Training and evaluating baselines can be accomplished by:

$ python -m run_baselines.py [-h] \
    --chronology-path $CHRONOLOGY_FILE \
    --vocabulary-path $VOCAB_FILE \
    --final-only 

Required command-line arguments:

Flag Description
--chronology-path The chronology file for the cohort.
--vocabulary-path The vocabulary file that chronologies were created with.

Additional command-line arguments:

Flag Description Default Range
--tdt-ratio The training:development:testing ratio. 8:1:1
--vocabulary-size The maximum vocabulary size, only the top max_vocab_size most-frequent observations will be used to encode clinical snapshots. Any remaining observations will be ignored. 50000 a positive integer
--final_only If set, will train using only the final snapshot in each chronology False
--[no]use_discrete_deltas Rather than encoding deltas as tanh(log(delta)), they will be discretized into buckets: > 1 day, > 2 days, > 1 week, etc. false

Data format

The pronto script load chronology and vocabulary files. Chronology and vocabulary files are assumed to follow specific formats.

Chronology format

The format of this chronology file is assumed to be as follows:

[external_patient_id]:[external_visit_id]\t[chronology]
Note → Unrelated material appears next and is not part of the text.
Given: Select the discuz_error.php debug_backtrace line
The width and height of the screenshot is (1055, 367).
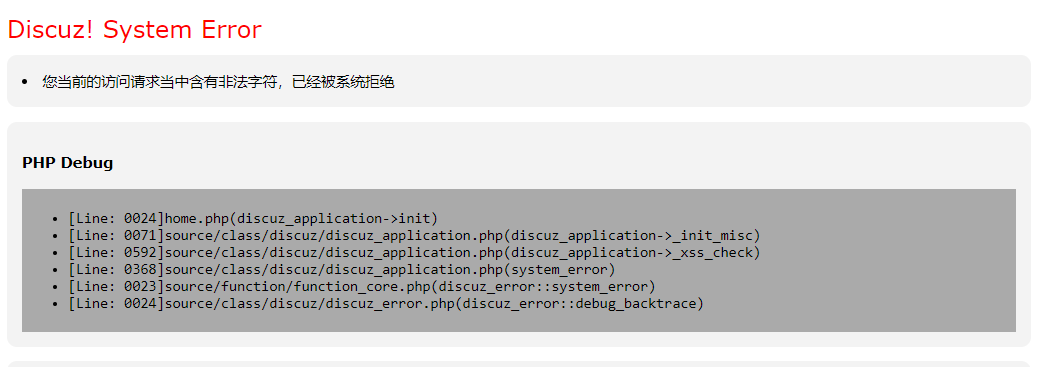Looking at the screenshot, I should click(386, 304).

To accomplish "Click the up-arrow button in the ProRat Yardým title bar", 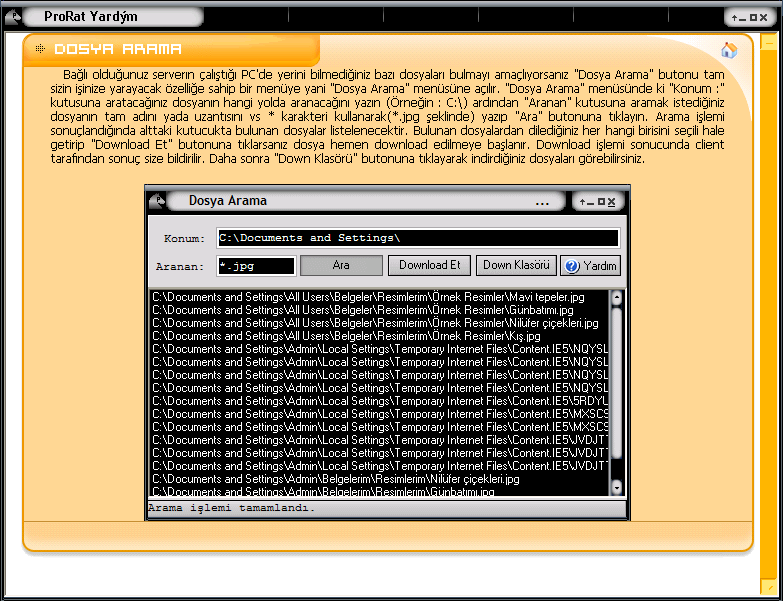I will click(x=735, y=17).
where each [chronology] is encoded as as sequence of snapshots, separated by tabs:

[[snapshot]\t...]

and each [snapshot] is encoded as:

[delta] [label] [observation IDs..]

Note that snapshots are delimited by spaces, label must be 'true' or 'false', delta is represented in seconds since previous chronology, and observation IDs should be the IDs associated with the observation in the given vocabulary file.

For example, the line:

11100004:1108a   0 false 1104 1105 2300 25001    86400 false 1104 2300   172800 true 1104 2300 3500

would indicate that patient with external ID '11100004' and visit with external ID '1108a' had a chronology including 3 snapshots where:

Vocabulary format

The vocabulary file is assumed to be formatted as follows:

[observation]\t[frequency]

where the line number indicates the ID of the observation in the chronology (e.g., 1104), [observation] is a human-readable string describing the observation, and [frequency] is the frequency of that observation in the dataset (this value is only important if specifying a max_vocabulary_size as terms will be sorted in descending frequency before the cut-off is made)

Note: as described in the AMIA paper, chronologies are truncated to terminate at the first positive label. Chronologies in which the first snapshot is positive or in which no snapshot is positive are discarded. The PRONTO scripts will automatically perform the truncation for you.